I wish I knew Anahata’s mechanics. Actually I don’t know if she has any. The Ganga doesn’t.
I squeeze the tall pillar between my arms as hard as I can, slow my breathing, close my eyes and watch ones and zeros fall inside my head. If I knew this code, I could write a trojan and speak it to Anahata, maybe take control of one of her systems.
“I’m so sorry I have to do this,” Anahata says in my head.
“Damn you,” I shout back.
I’ve never said those words to anyone before. Not like that. I feel cold inside. It’s the things you say that corrupt you.

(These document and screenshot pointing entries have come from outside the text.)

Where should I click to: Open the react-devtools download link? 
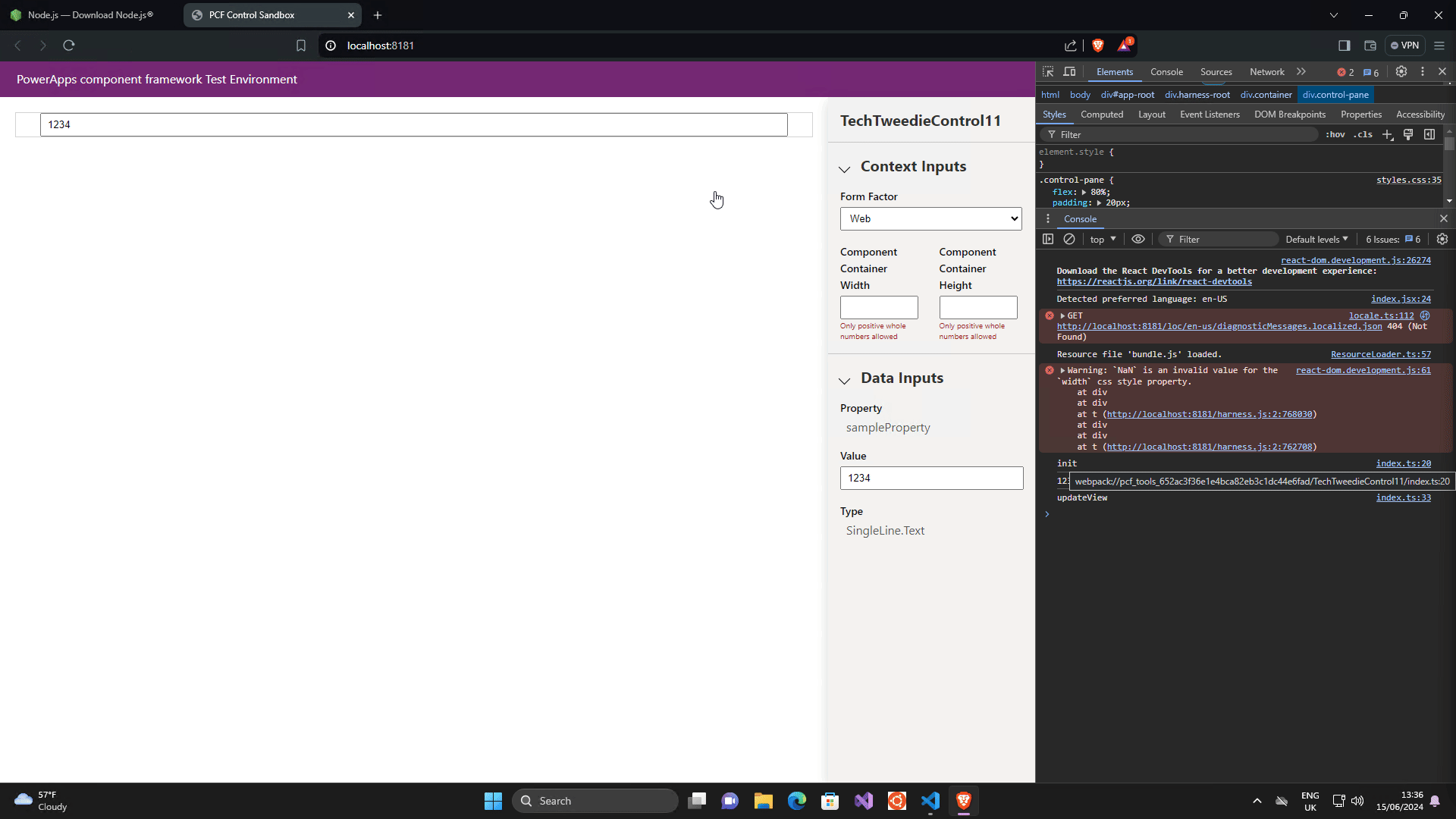pyautogui.click(x=1154, y=281)
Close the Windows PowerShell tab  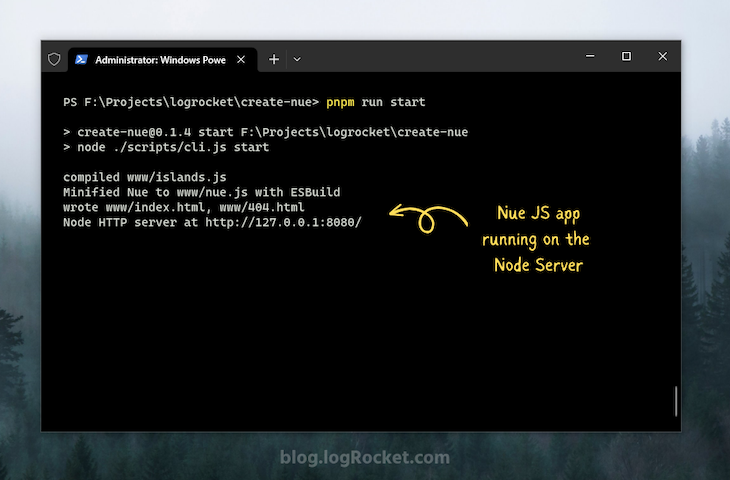click(239, 59)
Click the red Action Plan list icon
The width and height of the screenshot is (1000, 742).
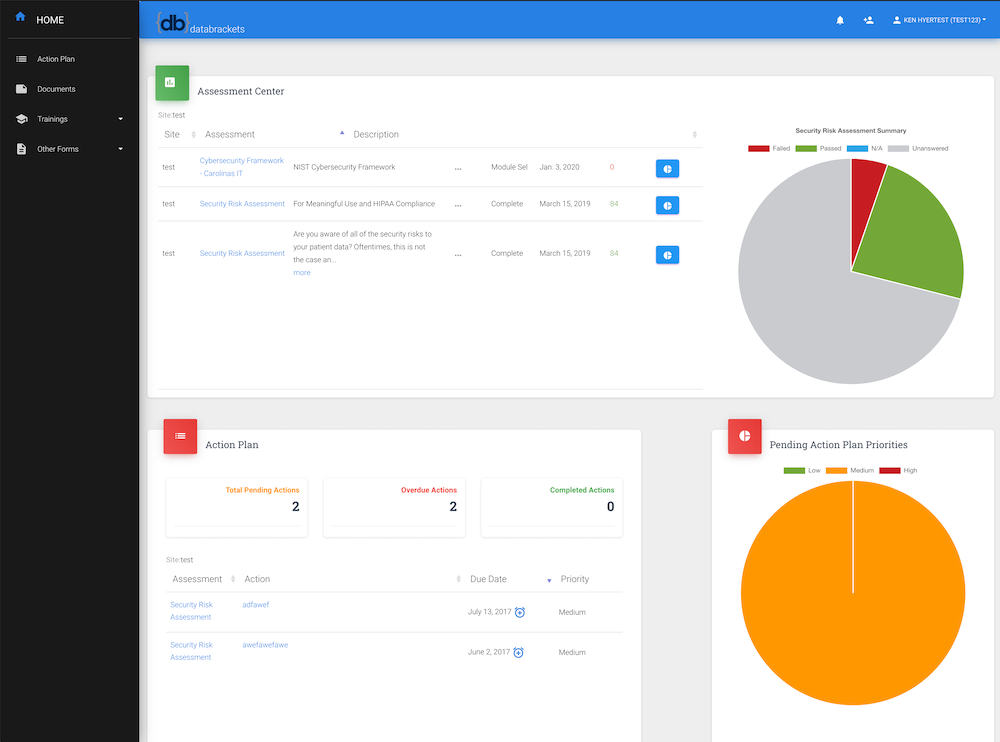[180, 436]

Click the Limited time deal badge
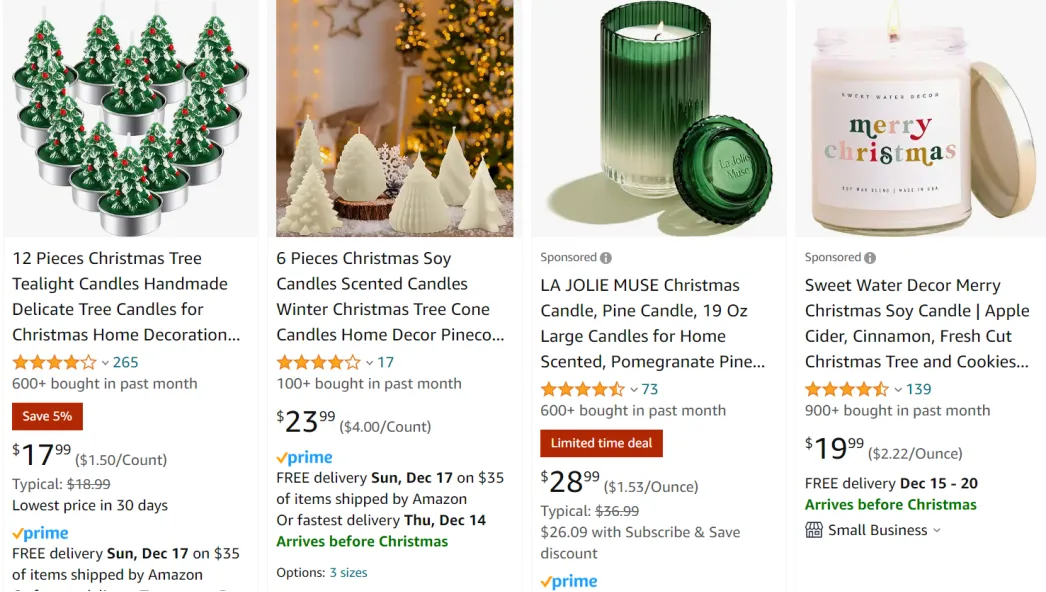click(602, 443)
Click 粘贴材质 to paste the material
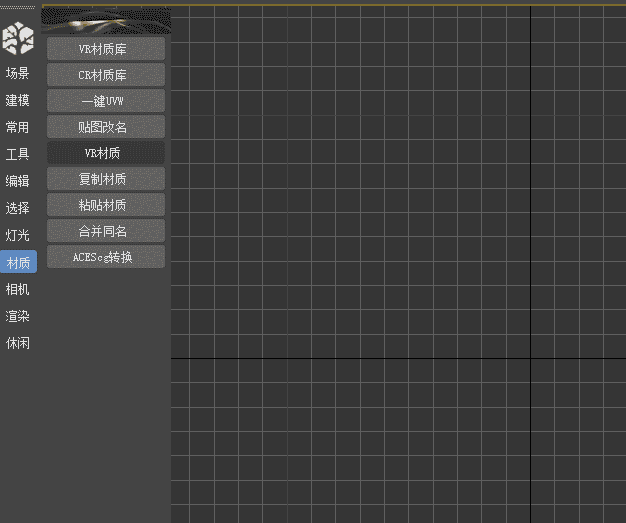This screenshot has width=626, height=523. [x=105, y=205]
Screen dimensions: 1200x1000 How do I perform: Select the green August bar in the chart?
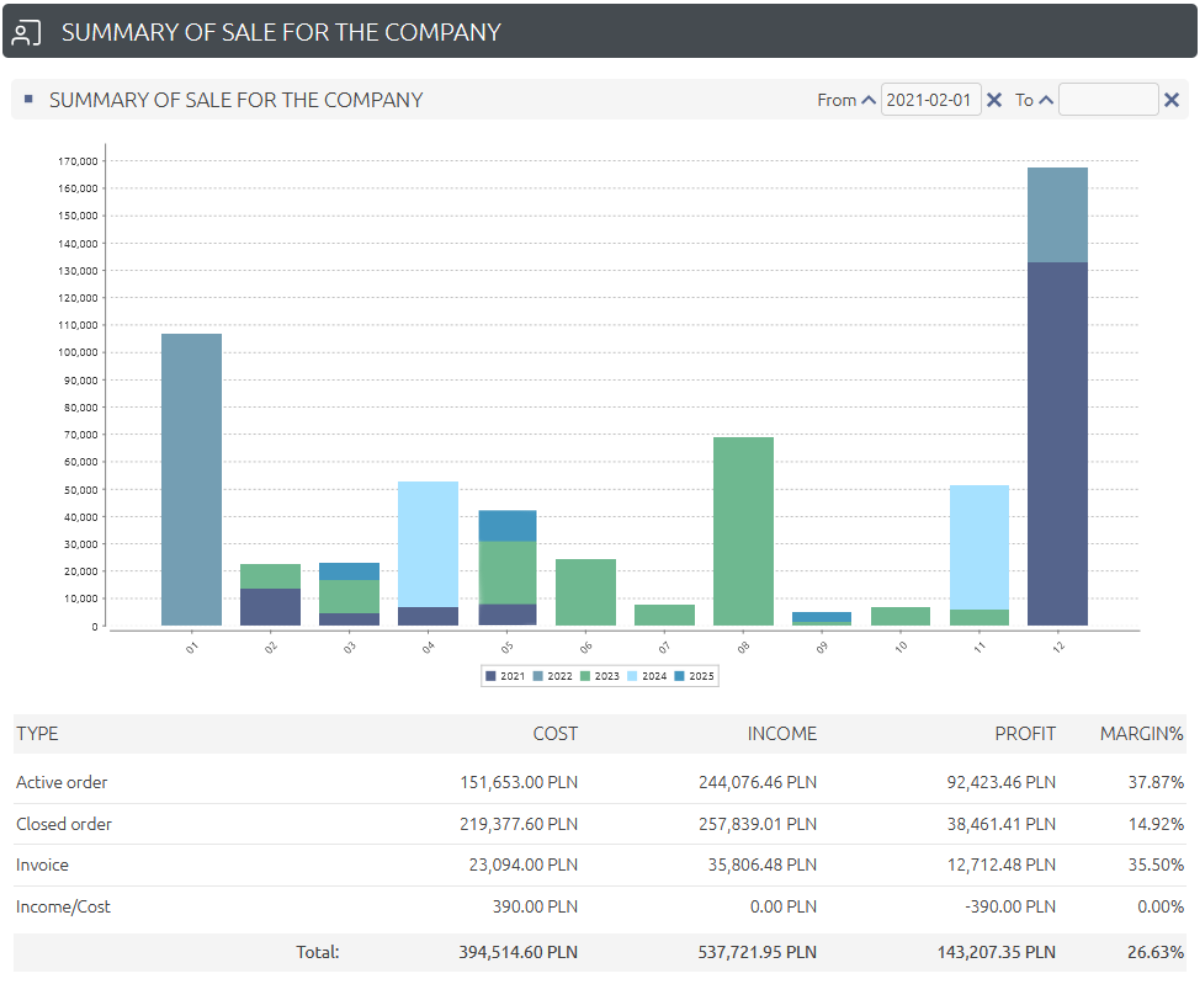click(x=743, y=530)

I look at Anahata’s words. Three ended with the letter, “o”: “so,” “to,” and “do.” The first of the three starts with “s” and the last word in the sentence ends with “s.” I replay the binaries that fell when she spoke and pick out matching strings: my first two letters of the Universe’s machine code.

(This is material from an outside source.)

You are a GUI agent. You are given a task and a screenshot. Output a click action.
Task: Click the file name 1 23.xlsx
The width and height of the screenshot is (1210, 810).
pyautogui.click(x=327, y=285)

I line up ones and zeros on a spinning wheel in my head and turn it: SOS, SOS, SOS. Faster and faster.
It’s not a trojan, though. Not anything, really.
“Shiva should have trusted you,” I say to Anahata. “You’d sentence yourself to hell as long as you were following orders.”
Suddenly I’m floating in icy fluid with half a breath in my lungs. My body wants to curl up. A frozen headache pounds beneath my left temple. Cold is a unique pain.
“Did you do this?” I ask Anahata in my head.
“No,” she says. “It’s not protocol.”
I push off the floor and discover that the pain of cold is more intense when you’re moving through it. A new chill factor. James’ bare feet appear above me and come closer as I rise.
I’m behind him now. I grasp his right shoulder and turn him around. His eyes are open, I think, but everything’s blurry. He reaches for me and hugs me with his head down on my shoulder, like when he was a toddler.
Bubbles percolate past my right ear.
He hugs me a little tighter for a second then his arms get weak. His cough reflex jars him. His fingernails dig into the skin of my shoulders. More bubbles and he goes limp in my arms.
No, God, please, no. Please!
The loss seems infinite. The weight of failure is heavy. It’s like an intravenous injection of sorrow flowing up the veins of my arms and landing in my heart, cold as a deadly anesthetic.
Everything was a mistake. I could have saved James a hundred ways.
He would have been John Lennon. He would have been the cure to misery for the depressed loners of his generation. They would have found themselves in his music.
His first prayer song screams through my brain.
“Make for me a dirty heart
filled with all the darkness of the world.
I’m taking all the dull shit in
and burning up inside within,
I hate you.”
James. If only God had given you a normal sister. Someone less self-righteous. Someone with common sense instead of a star-struck fan with all my terrible advice.
If I’d only drowned myself in the ocean this morning. I was so close but I couldn’t inhale. Now it’s just a matter of time.
Or is it?
I put my lips over James’ mouth, pinch his nose tight and blow my breath into his lungs. He seems peaceful.
My little Hurricane. With those broad shoulders. You grew up when I wasn’t looking.
I open my mouth and breathe in Shiva’s fluid. It tastes like tears.
My throat clamps shut. My gag reflex triggers my stomach muscles but my throat is shut tight.
Suddenly I’m swallowing. It’s not even me anymore. It’s autonomic.
I see the white light.
I won’t leave you, James.
My feet are on the lowest stair. I take the next one. Another appears above. I jump over it and start to run, almost vertically. My feet leave the blocks and I’m floating inches above a steep stairway of white quartz.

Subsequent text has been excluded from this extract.